Instruction
Copy every line in the listing below that contains the string "from". Case counts.

Items
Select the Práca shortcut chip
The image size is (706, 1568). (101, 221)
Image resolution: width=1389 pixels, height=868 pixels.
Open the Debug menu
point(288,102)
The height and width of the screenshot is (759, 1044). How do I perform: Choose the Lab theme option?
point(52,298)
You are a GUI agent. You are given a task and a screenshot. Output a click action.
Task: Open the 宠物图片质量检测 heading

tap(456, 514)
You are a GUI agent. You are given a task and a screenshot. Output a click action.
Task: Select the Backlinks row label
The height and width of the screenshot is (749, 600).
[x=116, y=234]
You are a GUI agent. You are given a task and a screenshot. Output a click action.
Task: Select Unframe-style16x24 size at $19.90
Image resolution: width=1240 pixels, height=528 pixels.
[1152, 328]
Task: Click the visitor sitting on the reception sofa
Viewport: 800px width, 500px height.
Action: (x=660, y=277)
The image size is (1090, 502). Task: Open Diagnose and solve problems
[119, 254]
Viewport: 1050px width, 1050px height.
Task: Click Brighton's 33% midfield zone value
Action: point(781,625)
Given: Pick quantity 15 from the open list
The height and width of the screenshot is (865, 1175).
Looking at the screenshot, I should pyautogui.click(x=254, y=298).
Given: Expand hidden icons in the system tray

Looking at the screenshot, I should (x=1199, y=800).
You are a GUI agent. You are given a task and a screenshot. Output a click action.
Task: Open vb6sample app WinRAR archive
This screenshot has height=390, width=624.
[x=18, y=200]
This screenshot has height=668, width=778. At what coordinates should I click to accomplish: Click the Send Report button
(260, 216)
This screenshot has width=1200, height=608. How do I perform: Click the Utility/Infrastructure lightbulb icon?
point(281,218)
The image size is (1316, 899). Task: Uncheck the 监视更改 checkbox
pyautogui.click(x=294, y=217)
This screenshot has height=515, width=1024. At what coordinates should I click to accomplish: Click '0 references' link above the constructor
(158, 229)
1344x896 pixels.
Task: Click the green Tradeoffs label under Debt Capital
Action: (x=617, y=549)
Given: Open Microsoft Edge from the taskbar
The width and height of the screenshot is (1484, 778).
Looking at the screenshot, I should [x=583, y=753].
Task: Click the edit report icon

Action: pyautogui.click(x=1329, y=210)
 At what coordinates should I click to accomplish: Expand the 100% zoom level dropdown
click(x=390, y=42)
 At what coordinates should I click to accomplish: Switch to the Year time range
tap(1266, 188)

Reply to the task
Given: Pick quantity 15 from the open list
Given: Open Microsoft Edge from the taskbar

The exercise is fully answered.